On the other end, my first approch of all the problem was that, actually :
we have sentence in the Common Voice data that are (quite) garbage due to previous EXTRACTOR sentence (from wikipedia)
that where rejected in the CorporaCreator (AFTER recording),
and i was thinking that Cleanup was working before validation (I was wrong ! see this PR for DOCS) ,
and before direct upload from extractor. (Yes, I went to COLLEctor, thinking it was the EXTRActor)
In other words, I’m working hard on cleanup, to solve a problem that will NOT be cleanup by cleanup.
Well.
I agree, I have missed some steps a the beginning. But i’m learning while doing it 
…
Anyway, now that I’m involved, I try to, with 1 stone 4 birds,
- improve COLLECTOR,
- try to have a cleanup tool available for FUTURE collections from EXTRACTOR,
- a tool to help to clean OLD EXTRACTOR garbage.

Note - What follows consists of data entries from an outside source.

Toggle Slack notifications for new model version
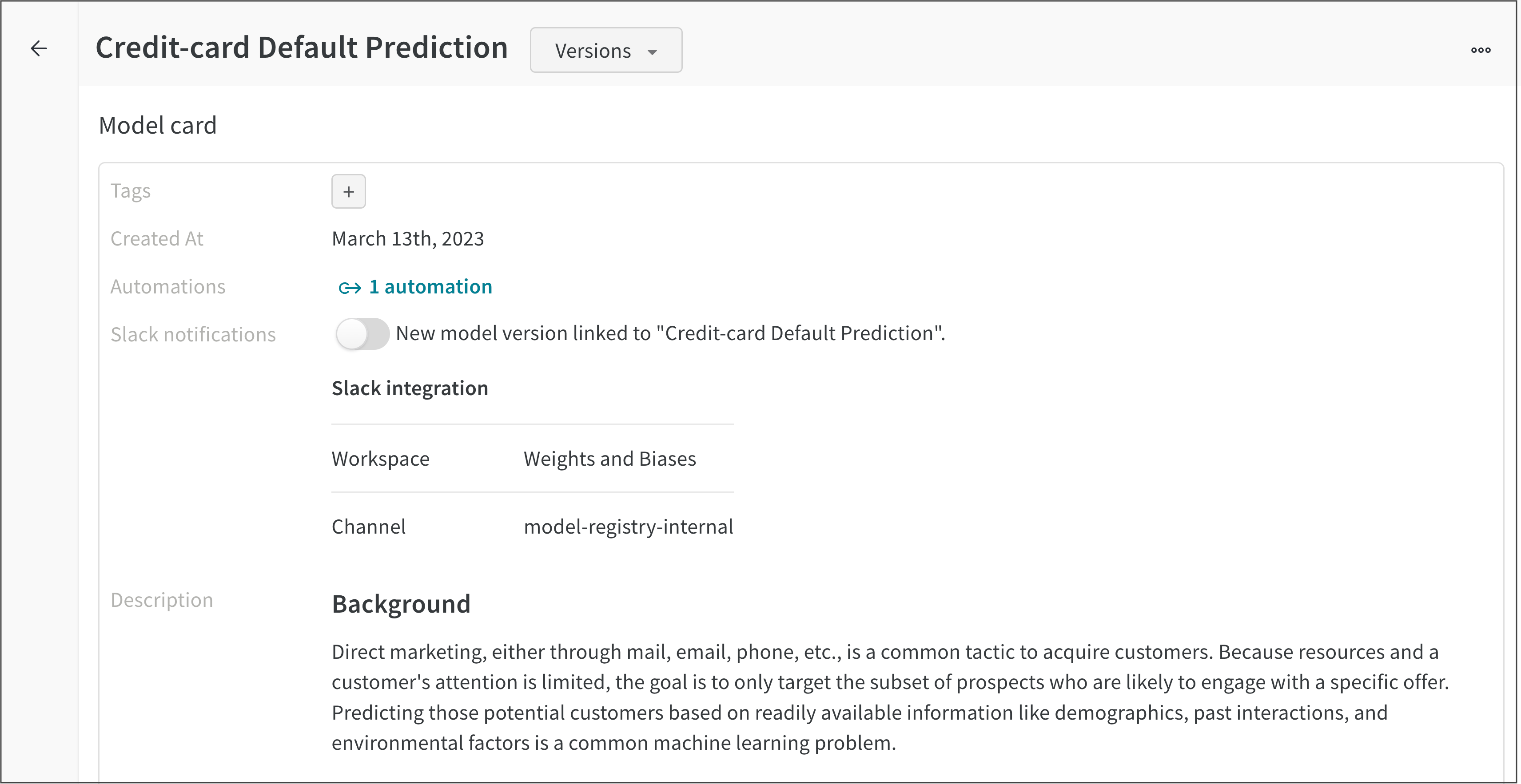Viewport: 1521px width, 784px height. 362,334
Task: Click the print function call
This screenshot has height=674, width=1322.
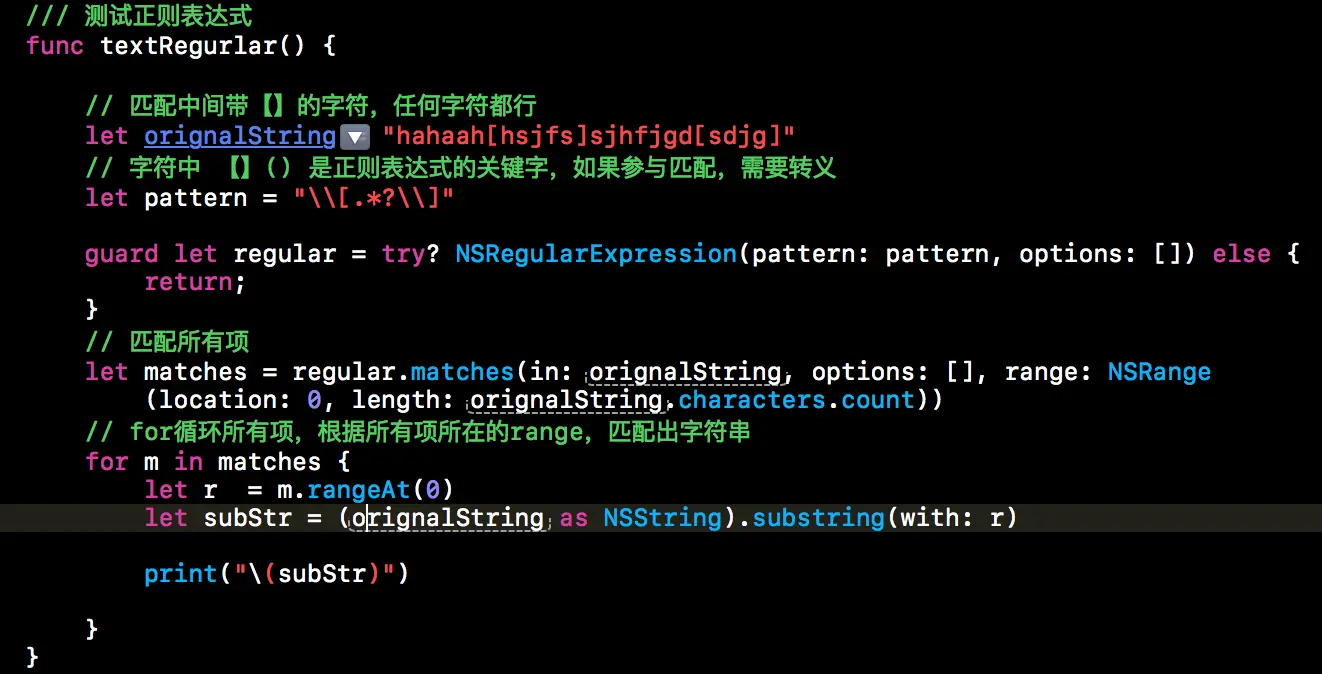Action: [181, 574]
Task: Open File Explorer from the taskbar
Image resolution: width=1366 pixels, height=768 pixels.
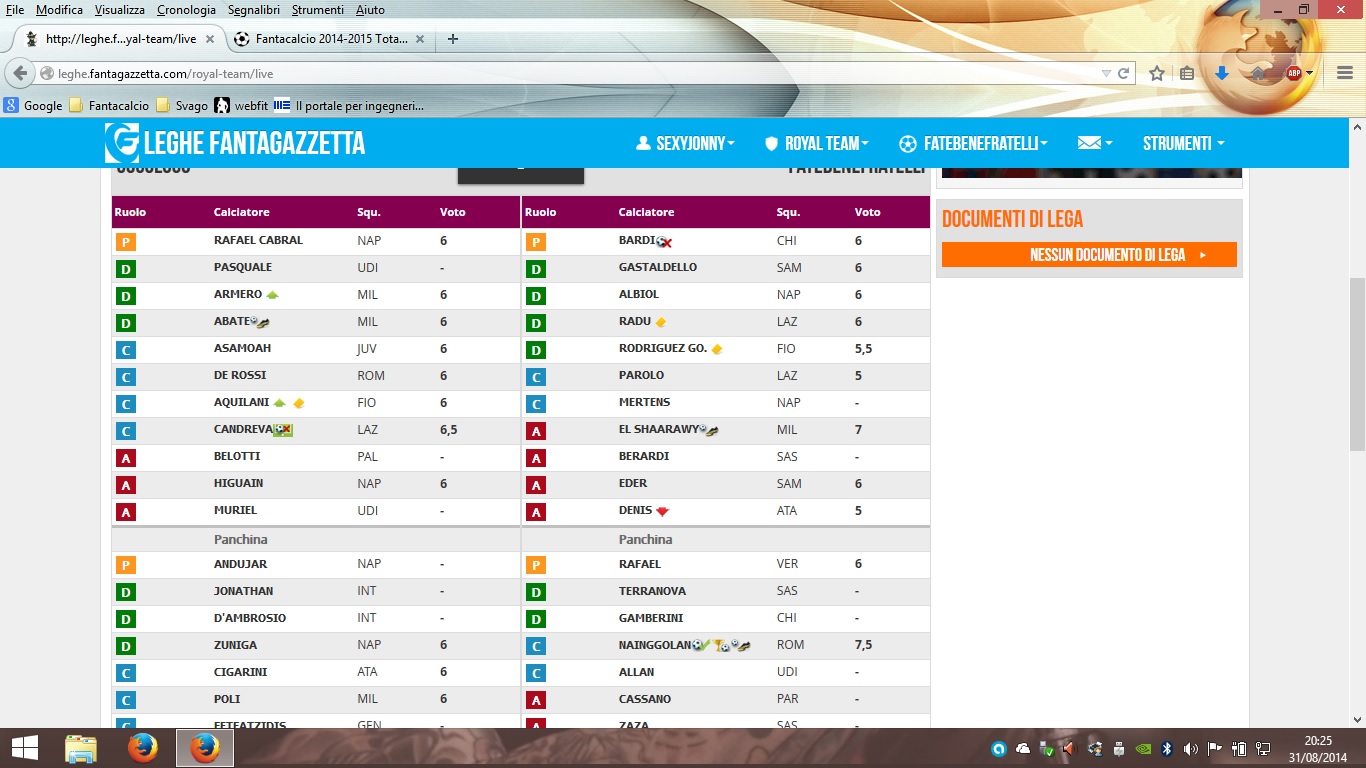Action: click(81, 748)
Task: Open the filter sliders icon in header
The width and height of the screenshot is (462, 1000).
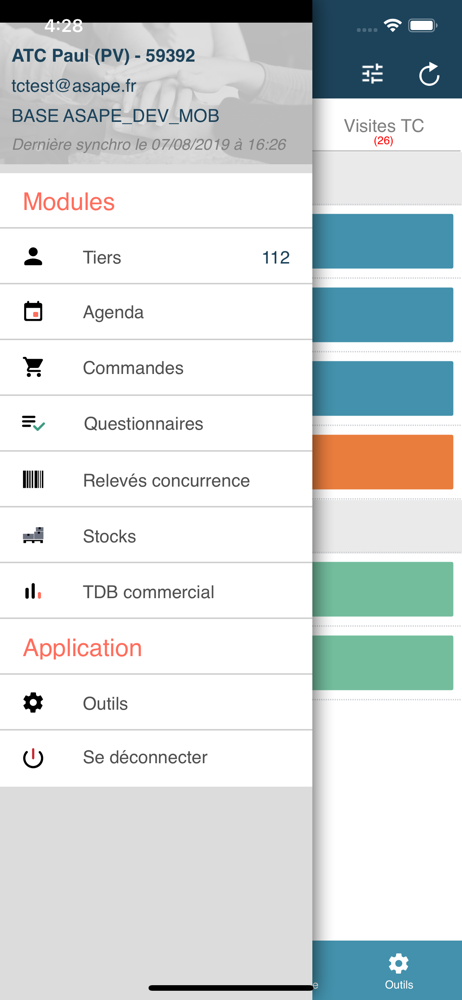Action: pyautogui.click(x=373, y=75)
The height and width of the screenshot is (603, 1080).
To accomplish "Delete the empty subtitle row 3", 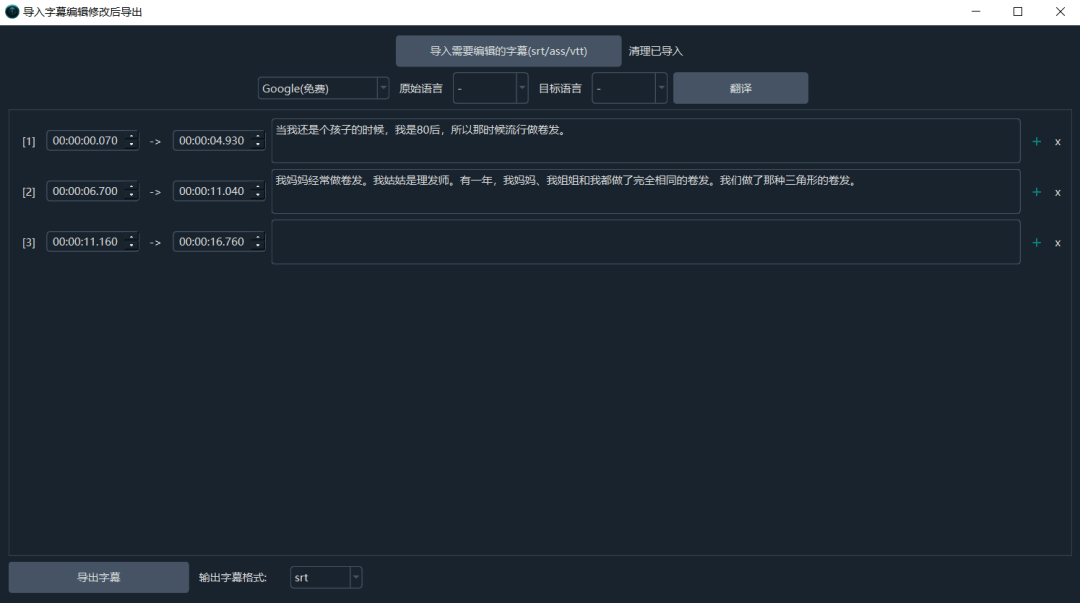I will click(x=1058, y=243).
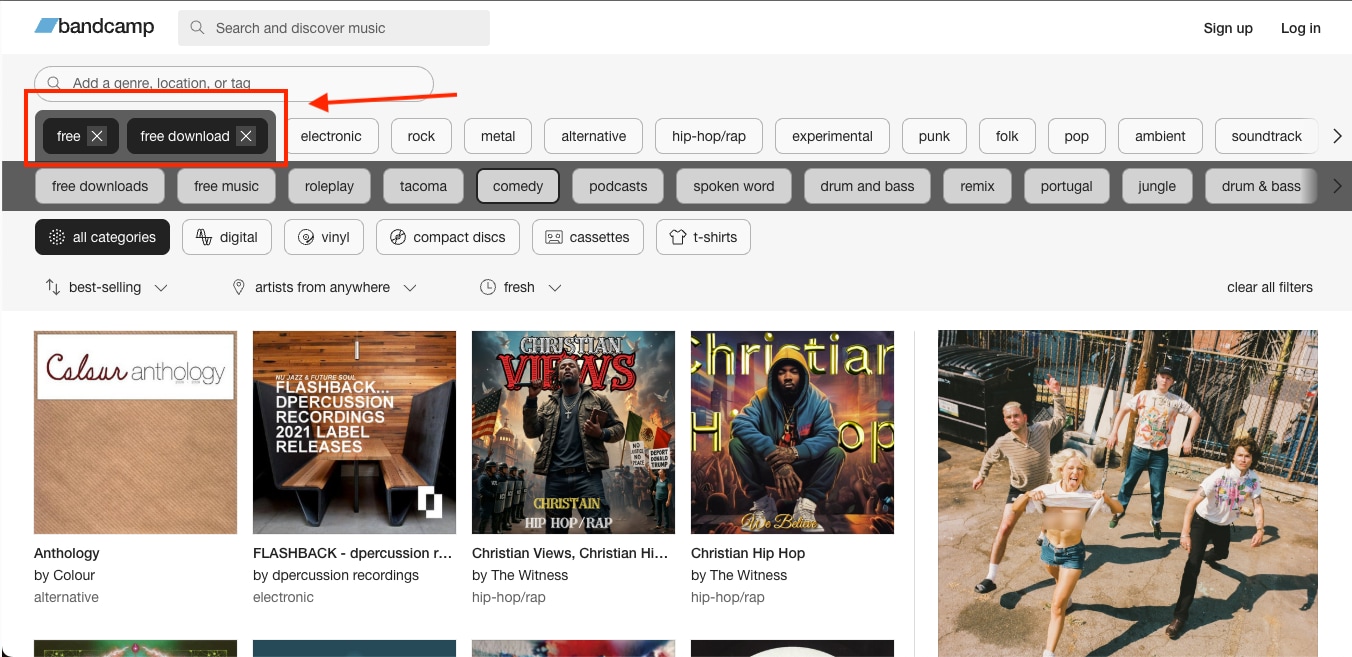This screenshot has height=657, width=1352.
Task: Open the best-selling sort dropdown
Action: [x=105, y=287]
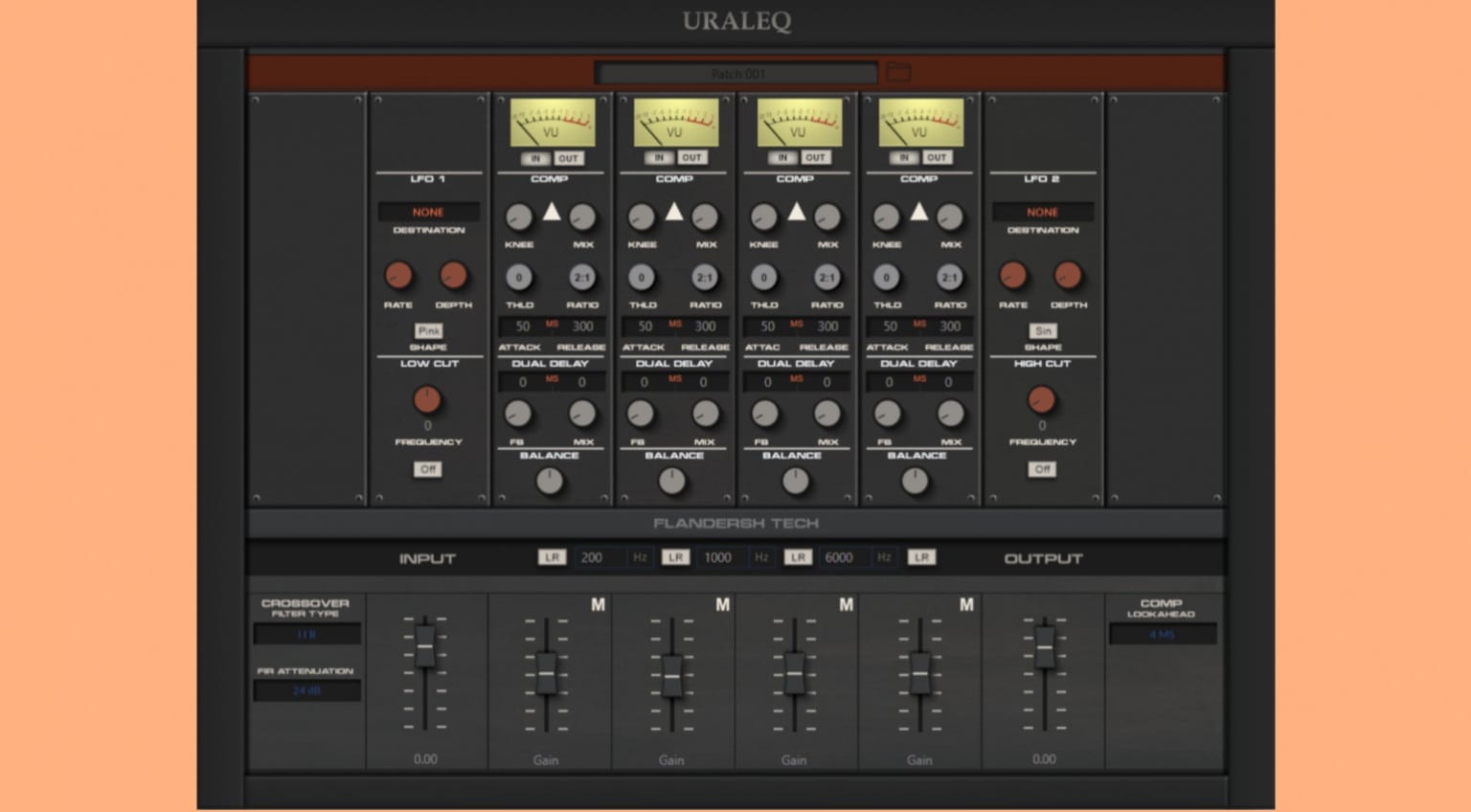Switch first band meter to OUT

[x=568, y=158]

- a tool to eventually help bulk upload also
…not sure that it will fit all.
But having cleanup routines before validation should help to solve “common issues”, and again, lower the barrier for entry for new contributors. right ?
…The issue is not with “
power users” like you are, that have spreadsheets of what the recorded, but the issue is for newcomers like me, that are doing a mess because they want to do well, but don’t understand what (not) to do 
Shouldn’t we try to build a “one cleanup fits all” for everyone (collector, extractor, and bulk), or shall we build two/three separate files and cleanup routine, with most of it that will be common ?!